初対面なはずの美形公爵さまに「結婚してくれないと死ぬ」と泣きつかれているのですが
「君が、俺と結婚してくれないと、死ぬ」
「おおおおおおお戯れを、公爵様……!」
私は必死に笑顔を貫いて、何とかそれだけを絞り出した。
これがいつもしょうもないジョークを仕掛けてくる兄ならば、必殺の踵落としをお見舞いしているところだ。ああ、権力が憎い。所詮私はしがない子爵家の末っ子。
このうら若き乙女たる私のドレスの裾にすがりついて離れない、びっくりするぐらい美しい公爵閣下を振り切って逃げることが許されない身。ああ、権力くそくらえ。来世は乱世で男に生まれ変わって、実力で出世してやる。
「おおおおお手をお放しくださいませ……!」
お、が多いのは自覚している。

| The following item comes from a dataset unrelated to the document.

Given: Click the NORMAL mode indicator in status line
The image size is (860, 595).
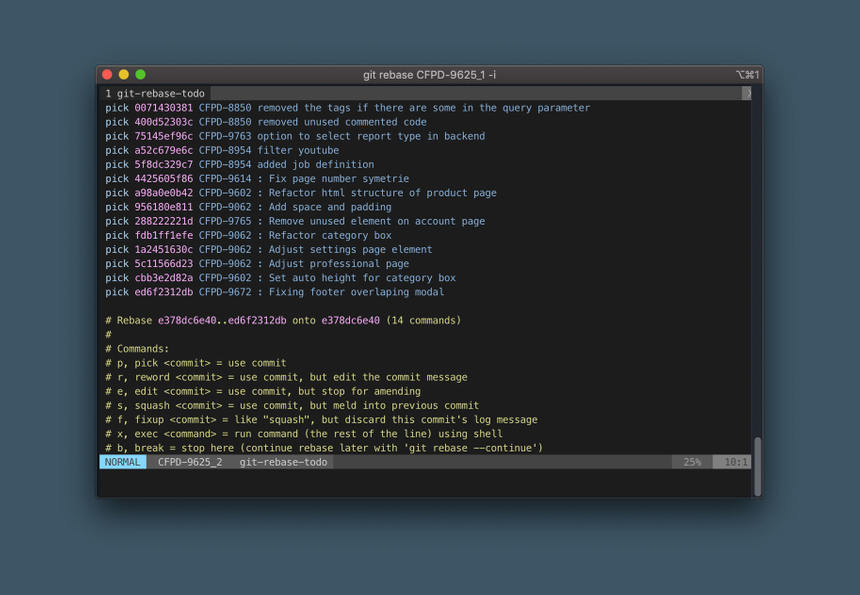Looking at the screenshot, I should 122,462.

だって母音は発音しやすいんだもの。
初めての王都、初めての夜会。
会場に到着・主催者に挨拶・同行者の兄と一曲踊る、その後知り合いに挨拶に向かった兄と離れた途端、カーテンの裏に引きずり込まれるとは誰も思わないでしょう!?
計画犯罪! 婦女暴行!! ヤられる前にヤる!! この場合、どんな字が充てられるかで人柄が出ちゃうトコですので、皆様お気をつけあそばせ。……ワタクシ? そりゃあ勿論、殺一択!!!

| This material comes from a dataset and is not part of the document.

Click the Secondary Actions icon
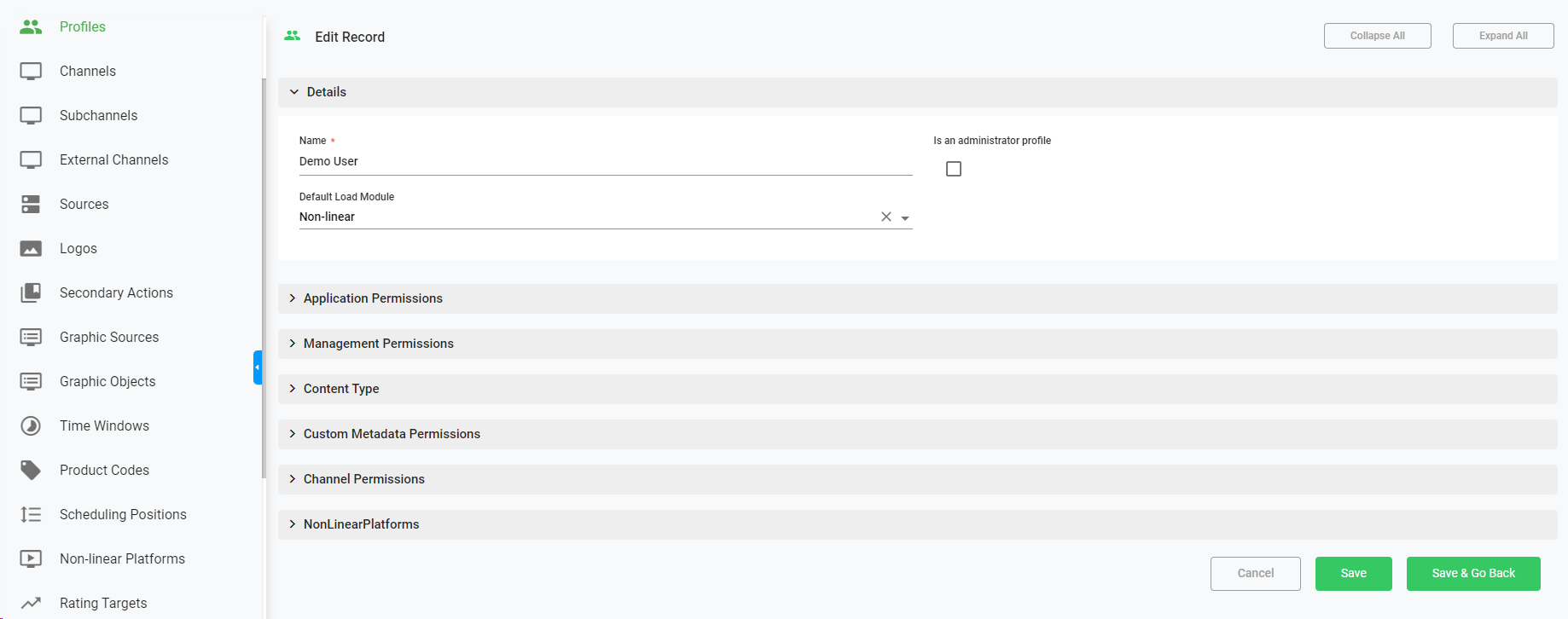Screen dimensions: 1568x619 click(x=31, y=293)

田舎モンなめんな! と内心高笑いしつつ振り向けば、ドレスに縋る御仁。
田舎モンの私でもさすがに知ってる、超絶美形の公爵様。
ていうか、国王陛下の甥。
「あの、公爵様……!」
"Your Grace"だなんて生涯一度も口にないだろうと思っていた、「淑女の嗜み読本」に書かれていた言葉をこれほど切羽詰まった気持ちで口にすることになろうとは。もっとロマンチックな場面がよかった。
ぐずぐず泣いていても美形は美形。美形って得。来世は美形の英雄になりたい。
「すまない……つい、君を見ると気が急いてしまって……本当にすまない、ミーシャ」
「初対面でいきなり名前を呼び捨てって都会の流儀なんですか……?」
さすがに公爵様でも失礼じゃない? 私、花も恥じらう今年デビューの乙女なんですけど?? という気持ちを込めて言うと、公爵様はハッとして申し訳なさそうにドレスからようやく、よ・う・や・く、手を離して正式な礼をしてくれた。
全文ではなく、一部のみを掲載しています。